Once touted as a replacement for Google Search, Perplexity AI has found itself in hot water for allegedly plagiarizing news articles without providing proper sourcing. In early June, the AI-powered generative search engine was threatened with legal action by Forbes for allegedly plagiarizing his work. Subsequently, an investigation by Cable It has been alleged that Perplexity AI could also freely copy online content from other major news sites.
Since then, several AI companies have come under scrutiny for allegedly circumventing paywalls and technical standards put in place by publishers to prevent their online content from being used to train AI models and generate summaries.
While Aravind Srinivas, CEO of Perplexity AI said a third-party service was to blame, the controversy surrounding the AI startup is the latest flashpoint between news publishers alleging their content is being copied without permission and AI companies arguing they should be allowed to do so.
How did it all start?
A graduate of IIT Madras, Aravind Srinivas has worked in leading technology companies such as GoogleDeepmind and OpenAI before launching Perplexity which sought to disrupt the way search results are presented to users, that is, by responding to user queries with personalized answers generated using AI.
Perplexity AI does this by “crawling the web, extracting relevant sources, using only the content from those sources to answer the question, and always telling the user where the answer comes from through citations or references,” Srinivas said. The Indian Express in an interview.
So Perplexity was seen as a small player taking on tech giants like Google and Microsoft in the search engine market. However, things took a different turn when it was launched a feature called “Pages” which allowed users to enter a prompt and receive a researched, AI-generated report that cited its sources and could be published as a web page to share with anyone.
A few days after its launch, the Perplexity team released an exclusive AI-generated “page” Forbes Perplexity’s article about former Google CEO Eric Schmidt’s involvement in a secret military drone project. The US-based publication claimed that the language used in its paid article and in Perplexity’s AI-generated summary was similar. It pointed out that the article’s graphics had also been copied and further alleged that Forbes had not been cited prominently enough.
Why is Perplexity receiving criticism from publishers?
In addition to allegedly plagiarizing articles and bypassing paywalls, Perplexity has also been accused of not adhering to accepted web standards such as robots.txt files.
According to cybersecurity company Cloudflare, “a robots.txt file contains instructions for robots that tell them which web pages they can and cannot access.”

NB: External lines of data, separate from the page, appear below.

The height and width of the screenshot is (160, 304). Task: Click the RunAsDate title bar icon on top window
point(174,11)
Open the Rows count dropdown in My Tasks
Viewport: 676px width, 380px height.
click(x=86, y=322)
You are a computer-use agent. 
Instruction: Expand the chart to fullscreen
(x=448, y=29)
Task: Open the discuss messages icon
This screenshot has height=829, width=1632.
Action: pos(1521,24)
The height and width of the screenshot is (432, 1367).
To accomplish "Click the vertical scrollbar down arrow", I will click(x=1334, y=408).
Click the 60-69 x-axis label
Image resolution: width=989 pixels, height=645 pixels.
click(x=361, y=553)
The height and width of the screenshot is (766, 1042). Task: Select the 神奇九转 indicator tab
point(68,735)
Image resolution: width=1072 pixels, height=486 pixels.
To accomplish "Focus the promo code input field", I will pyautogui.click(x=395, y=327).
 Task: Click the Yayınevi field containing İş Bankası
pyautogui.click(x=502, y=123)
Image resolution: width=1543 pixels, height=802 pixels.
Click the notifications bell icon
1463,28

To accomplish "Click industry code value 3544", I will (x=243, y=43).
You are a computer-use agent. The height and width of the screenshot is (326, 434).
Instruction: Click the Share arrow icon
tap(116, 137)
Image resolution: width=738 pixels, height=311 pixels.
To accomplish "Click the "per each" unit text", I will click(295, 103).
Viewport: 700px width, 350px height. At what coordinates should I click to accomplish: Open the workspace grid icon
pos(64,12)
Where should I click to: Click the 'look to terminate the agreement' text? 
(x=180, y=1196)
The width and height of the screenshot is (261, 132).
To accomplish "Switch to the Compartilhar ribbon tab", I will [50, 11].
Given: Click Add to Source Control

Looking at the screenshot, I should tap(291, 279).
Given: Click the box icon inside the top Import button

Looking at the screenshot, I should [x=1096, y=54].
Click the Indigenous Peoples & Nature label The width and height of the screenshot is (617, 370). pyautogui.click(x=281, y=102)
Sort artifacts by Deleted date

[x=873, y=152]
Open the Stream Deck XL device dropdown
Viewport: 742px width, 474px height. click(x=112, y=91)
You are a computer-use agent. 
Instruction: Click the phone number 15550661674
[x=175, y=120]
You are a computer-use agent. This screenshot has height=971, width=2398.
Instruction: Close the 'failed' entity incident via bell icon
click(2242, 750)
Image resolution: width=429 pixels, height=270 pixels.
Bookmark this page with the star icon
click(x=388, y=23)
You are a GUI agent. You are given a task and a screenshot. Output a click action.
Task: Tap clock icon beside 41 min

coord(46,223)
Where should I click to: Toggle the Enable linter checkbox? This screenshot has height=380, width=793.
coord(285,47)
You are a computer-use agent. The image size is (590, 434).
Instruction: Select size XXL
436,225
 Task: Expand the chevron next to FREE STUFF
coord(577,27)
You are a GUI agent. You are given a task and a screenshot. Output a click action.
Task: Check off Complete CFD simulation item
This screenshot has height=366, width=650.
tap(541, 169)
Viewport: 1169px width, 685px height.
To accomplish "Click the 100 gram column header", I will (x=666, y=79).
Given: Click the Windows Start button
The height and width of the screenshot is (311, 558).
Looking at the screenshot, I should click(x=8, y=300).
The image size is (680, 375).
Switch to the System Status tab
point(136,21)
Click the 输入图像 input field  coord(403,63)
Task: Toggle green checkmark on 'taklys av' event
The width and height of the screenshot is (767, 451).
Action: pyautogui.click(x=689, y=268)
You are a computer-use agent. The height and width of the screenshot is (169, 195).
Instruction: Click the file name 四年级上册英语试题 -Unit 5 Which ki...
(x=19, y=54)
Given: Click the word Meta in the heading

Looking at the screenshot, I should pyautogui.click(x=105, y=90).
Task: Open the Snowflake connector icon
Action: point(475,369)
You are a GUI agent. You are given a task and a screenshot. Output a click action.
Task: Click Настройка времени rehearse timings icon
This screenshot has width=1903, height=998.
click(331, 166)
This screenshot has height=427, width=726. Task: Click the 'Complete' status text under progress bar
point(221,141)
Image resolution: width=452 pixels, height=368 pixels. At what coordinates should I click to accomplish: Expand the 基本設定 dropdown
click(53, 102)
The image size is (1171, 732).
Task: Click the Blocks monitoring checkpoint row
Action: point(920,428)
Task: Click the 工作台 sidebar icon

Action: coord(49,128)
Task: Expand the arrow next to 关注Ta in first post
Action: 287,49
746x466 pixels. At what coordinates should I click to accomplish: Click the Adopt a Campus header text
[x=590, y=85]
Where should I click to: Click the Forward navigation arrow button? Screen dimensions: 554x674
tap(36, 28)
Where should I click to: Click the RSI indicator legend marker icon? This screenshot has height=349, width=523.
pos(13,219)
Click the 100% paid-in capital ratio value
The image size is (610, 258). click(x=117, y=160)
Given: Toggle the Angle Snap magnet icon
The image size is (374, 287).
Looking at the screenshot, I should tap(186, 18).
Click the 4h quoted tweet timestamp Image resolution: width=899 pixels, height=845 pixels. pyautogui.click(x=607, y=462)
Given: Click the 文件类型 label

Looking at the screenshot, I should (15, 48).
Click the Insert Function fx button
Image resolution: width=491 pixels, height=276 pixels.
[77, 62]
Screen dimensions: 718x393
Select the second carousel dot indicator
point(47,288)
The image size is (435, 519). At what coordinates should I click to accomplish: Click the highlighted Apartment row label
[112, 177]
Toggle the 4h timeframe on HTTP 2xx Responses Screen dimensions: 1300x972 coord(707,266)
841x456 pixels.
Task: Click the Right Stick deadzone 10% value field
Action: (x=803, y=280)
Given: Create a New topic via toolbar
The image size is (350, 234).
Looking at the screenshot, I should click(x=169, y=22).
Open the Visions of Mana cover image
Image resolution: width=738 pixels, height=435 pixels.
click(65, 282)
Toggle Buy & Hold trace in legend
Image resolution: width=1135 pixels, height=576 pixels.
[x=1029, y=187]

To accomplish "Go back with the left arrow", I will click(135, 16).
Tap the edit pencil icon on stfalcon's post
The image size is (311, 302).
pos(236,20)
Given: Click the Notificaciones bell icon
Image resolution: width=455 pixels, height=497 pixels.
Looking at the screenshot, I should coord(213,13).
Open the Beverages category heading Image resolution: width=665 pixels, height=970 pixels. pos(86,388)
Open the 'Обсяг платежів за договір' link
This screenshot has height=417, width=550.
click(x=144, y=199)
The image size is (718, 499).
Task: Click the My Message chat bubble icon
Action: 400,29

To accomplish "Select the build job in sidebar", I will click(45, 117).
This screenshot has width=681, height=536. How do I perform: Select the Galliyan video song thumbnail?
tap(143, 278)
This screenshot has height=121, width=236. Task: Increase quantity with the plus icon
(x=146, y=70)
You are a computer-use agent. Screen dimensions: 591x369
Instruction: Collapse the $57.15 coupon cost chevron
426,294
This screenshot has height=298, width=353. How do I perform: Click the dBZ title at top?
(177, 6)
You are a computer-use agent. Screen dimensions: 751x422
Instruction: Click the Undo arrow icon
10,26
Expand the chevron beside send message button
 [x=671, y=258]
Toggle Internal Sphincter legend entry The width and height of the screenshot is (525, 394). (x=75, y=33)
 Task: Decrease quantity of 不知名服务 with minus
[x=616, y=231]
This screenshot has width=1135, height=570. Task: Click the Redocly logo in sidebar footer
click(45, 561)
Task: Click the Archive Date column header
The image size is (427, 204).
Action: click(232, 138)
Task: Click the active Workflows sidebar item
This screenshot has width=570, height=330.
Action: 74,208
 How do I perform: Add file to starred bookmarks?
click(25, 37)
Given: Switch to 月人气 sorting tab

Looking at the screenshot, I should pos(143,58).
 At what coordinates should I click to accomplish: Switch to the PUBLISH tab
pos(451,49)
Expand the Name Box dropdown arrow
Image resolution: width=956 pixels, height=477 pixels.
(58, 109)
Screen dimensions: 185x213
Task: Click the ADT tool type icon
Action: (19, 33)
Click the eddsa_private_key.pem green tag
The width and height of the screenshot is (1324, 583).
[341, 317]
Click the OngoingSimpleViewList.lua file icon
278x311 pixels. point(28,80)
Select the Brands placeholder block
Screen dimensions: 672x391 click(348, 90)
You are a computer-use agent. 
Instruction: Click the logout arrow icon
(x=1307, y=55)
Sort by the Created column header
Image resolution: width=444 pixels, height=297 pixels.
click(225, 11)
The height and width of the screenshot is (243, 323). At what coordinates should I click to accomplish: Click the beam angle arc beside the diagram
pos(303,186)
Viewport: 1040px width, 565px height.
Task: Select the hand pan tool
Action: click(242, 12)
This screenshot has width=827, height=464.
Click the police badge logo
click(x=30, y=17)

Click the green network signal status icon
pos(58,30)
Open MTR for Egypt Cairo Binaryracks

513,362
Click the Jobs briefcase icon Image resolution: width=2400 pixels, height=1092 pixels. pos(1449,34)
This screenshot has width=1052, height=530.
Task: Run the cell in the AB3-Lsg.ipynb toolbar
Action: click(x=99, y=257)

The robots.txt file primarily applies to web crawlers used by Google to crawl the Internet and index content for displaying search results. The page administrator can leave specific controls so that web crawlers do not process data from restricted web pages or directories.
However, the robots.txt file is not legally binding, meaning it is not an effective defense against AI bots, as they can simply choose to ignore the instructions in the file. That is exactly what Perplexity did, according to CableConfirming the findings of a developer named Robb Knight, the technology news portal found that Perplexity AI was able to access its content and provide a summary of it despite the AI bot being prohibited from fetching its website.
But Perplexity isn’t alone in using questionable data scraping methods. Quora’s AI chatbot Poe goes beyond a summary and provides users with an HTML file of paid articles to download, according to a report by Cable. Additionally, content licensing startup Tollbit said that more AI agents are “choosing to bypass the robots.txt protocol to scrape content from sites.”
How can publishers block AI bots?
The emerging trend of AI bots that allegedly defy web standards and bypass paid sites raises an important question: What other steps can publishers take to prevent unauthorized scraping and use of their online content by AI bots?
Reddit said that in addition to updating its robot.txt file, it is also implementing a technique known as rate limiting, which essentially limits the number of times users can perform certain actions (like logging into a web portal) in a specified amount of time. While this solution can be used to filter AI traffic from legitimate traffic to websites, it is not foolproof.
There has also been an increase in the development of data poisoning tools like Nightshade and Kudurruthat claim to help artists prevent AI robots from ingesting their artwork by damaging their datasets in retaliation.